• [Requirement]: Copy each line of the entries below that contains the string "will".

• [Records for the task]:
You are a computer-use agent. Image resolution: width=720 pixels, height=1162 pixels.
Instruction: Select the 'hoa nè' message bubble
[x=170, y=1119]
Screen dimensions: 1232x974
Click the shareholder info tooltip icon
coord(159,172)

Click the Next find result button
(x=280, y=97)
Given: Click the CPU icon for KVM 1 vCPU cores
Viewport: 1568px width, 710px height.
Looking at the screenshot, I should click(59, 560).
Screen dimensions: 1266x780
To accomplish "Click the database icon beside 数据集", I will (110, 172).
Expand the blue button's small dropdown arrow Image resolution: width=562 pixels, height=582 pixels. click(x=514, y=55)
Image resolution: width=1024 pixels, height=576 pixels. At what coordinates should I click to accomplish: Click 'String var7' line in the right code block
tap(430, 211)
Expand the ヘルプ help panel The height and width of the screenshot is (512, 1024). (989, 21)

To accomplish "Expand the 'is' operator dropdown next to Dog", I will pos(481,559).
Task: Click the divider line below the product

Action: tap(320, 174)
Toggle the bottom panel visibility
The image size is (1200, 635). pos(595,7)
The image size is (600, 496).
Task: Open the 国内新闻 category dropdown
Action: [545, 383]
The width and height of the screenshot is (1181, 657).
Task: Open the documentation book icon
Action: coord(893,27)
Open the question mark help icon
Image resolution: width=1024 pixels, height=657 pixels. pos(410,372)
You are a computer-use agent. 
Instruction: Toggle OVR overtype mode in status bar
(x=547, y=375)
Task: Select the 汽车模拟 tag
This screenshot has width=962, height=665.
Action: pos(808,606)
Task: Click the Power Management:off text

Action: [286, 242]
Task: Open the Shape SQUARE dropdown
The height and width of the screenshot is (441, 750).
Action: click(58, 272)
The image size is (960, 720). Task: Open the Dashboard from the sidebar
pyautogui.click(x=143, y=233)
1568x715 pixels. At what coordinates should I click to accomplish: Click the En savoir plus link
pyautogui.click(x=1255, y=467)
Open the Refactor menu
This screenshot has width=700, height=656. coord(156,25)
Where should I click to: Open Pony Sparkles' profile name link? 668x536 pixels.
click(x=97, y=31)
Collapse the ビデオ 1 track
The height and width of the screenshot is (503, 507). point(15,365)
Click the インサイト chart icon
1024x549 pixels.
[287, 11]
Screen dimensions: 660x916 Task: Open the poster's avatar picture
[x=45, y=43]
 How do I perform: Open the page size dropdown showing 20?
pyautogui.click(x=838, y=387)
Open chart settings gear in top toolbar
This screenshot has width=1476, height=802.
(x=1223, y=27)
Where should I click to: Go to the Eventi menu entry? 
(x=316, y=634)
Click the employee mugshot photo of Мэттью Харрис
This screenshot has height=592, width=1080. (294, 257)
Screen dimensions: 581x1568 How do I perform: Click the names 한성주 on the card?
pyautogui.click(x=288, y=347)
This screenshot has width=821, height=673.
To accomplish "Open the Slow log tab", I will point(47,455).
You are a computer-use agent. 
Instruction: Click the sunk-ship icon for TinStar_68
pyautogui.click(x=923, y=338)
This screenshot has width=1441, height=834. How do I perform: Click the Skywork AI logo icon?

• [Response]:
To accomplish "Click the database icon beside 数据集", I will (110, 172).
To accomplish "Expand the 'is' operator dropdown next to Dog", I will pos(481,559).
To accomplish "Open the Slow log tab", I will point(47,455).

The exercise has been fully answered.